Cargill and Mitsubishi turn to wind-powered giant sails to help decarbonise cargo ships

Image: Cargill

Mitsubishi Corporation’s Pyxis Ocean vessel, chartered by Cargill, has been fitted with BAR Tech WindWings by Yara Marine. Two WindWings, which are large sails measuring more than 37m in height, have been fitted to the deck of the cargo ship.

The wings are expected to generate average fuel and emissions savings of up to 30% on new build vessels, which could also be combined with low-carbon fuels to generate further savings. The wings were fitted to the Pyxis Ocean in China and the vessel is now conducting her maiden voyage.

Results from the voyage will be used to inform the scale-up of the technology with Cargill wishing to adopt it across its fleet. BAR Technologies and Yara Marine Technologies are already planning to build hundreds of wings over the next four years.

“The maritime industry is on a journey to decarbonize—it’s not an easy one, but it is an exciting one,” Cargill’s president of ocean transportation Jan Dieleman said. “At Cargill we have a responsibility to pioneer decarbonizing solutions across all our supply chains to meet our customer’s needs and the needs of the planet.

“A technology like WindWings doesn’t come without risk, and as an industry leader – in partnership with  visionary shipowner Mitsubishi Corporation – we are not afraid to invest, take those risks and be transparent with our learnings to help our partners in maritime transition to a more sustainable future.”

The collaboration has been co-funded by the European Union as part of the CHEK Horizon 2020 initiative. One major benefit is that it offers a retrofit solution to help decarbonise existing vessels. Currently, more than half of the world’s bulker fleets have been on the seas for up to nine years.

The trial comes in the some month that many firms in the maritime sector were called out for lagging on decarbonisation efforts.

The Ship It Zero campaign’s first Shipping Decarbonisation Report Card assessed major retailers and shipping carriers based on their commitment to decarbonisation and zero-emission fuels for maritime transport.

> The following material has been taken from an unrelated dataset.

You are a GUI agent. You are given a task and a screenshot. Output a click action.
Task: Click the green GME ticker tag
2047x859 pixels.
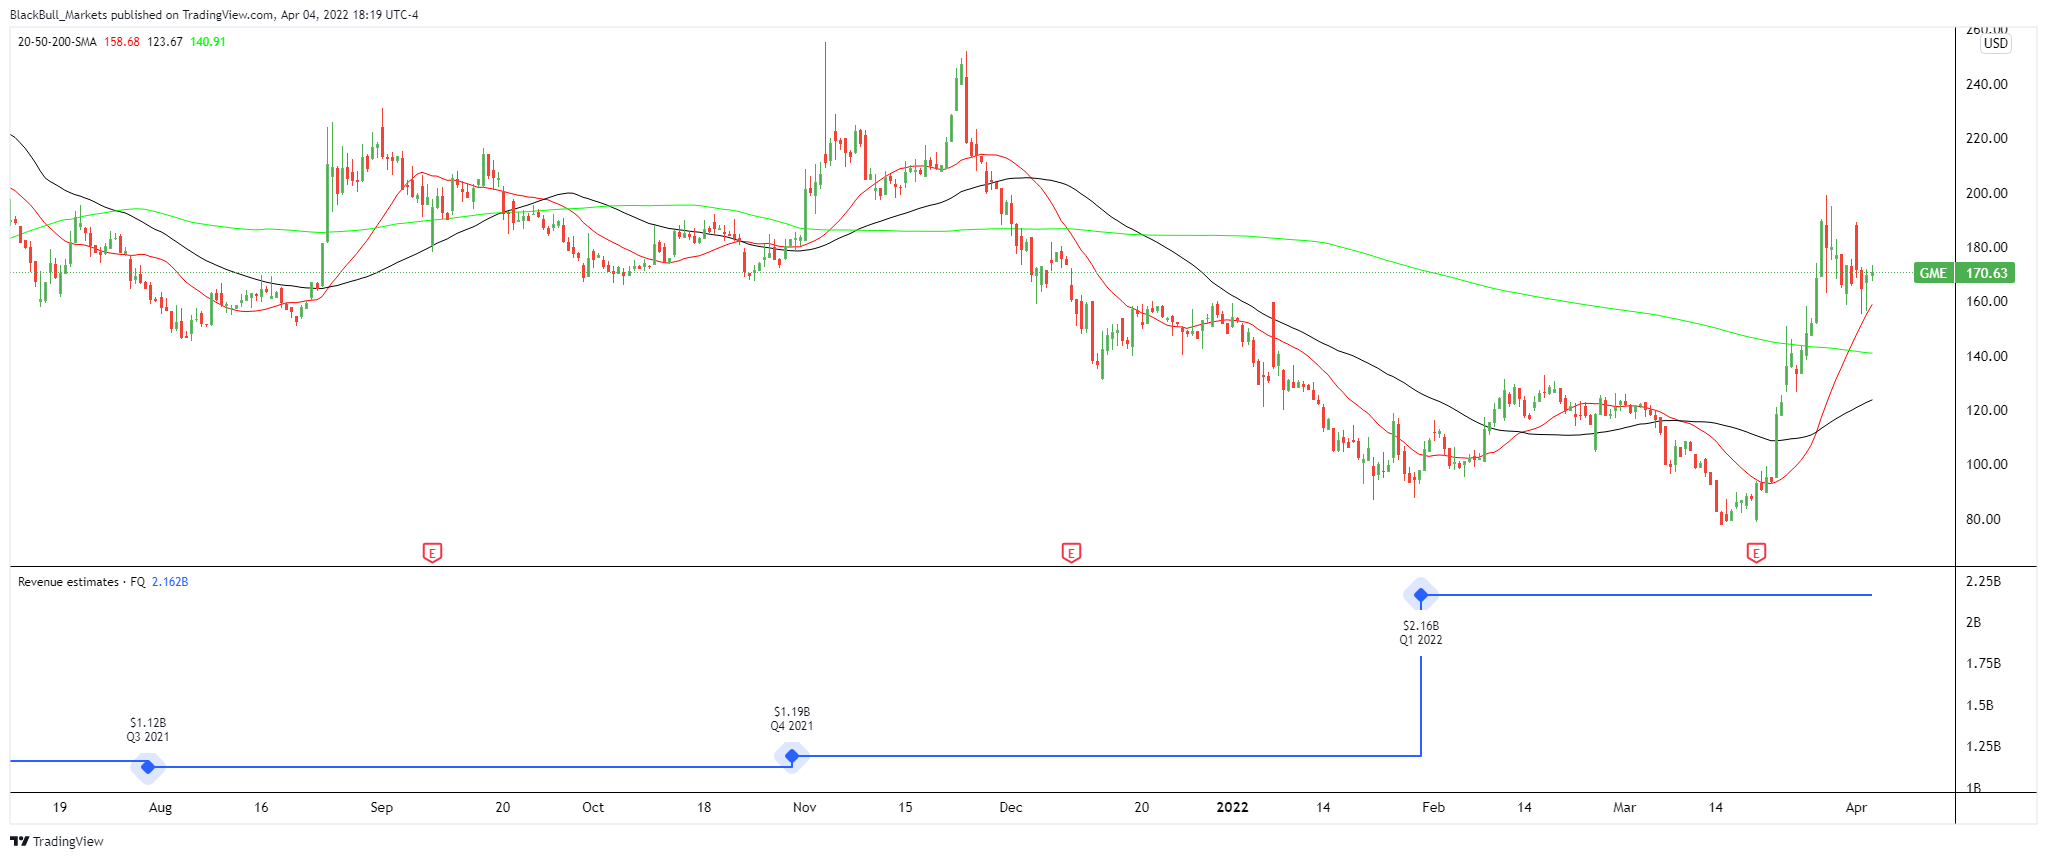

It revealed that shipping firms were falling behind in efforts to address the climate crisis, with the majority of retailers relying on shipping also receiving failing grades for slow adoption of decarbonisation measures.

According to an International Council of Clean Transportation (ICCT) report, the worldwide shipping sector contributes 3% of total global climate emissions, surpassing the emissions from global air travel.

Last month, the IMO adopted an updated GHG strategy for shipping, setting 30% and 80% emissions reduction goals for 2030 and 2040. However, green groups asserted that the measures did not meet scientists’ deemed requirements for the shipping sector to effectively tackle climate change.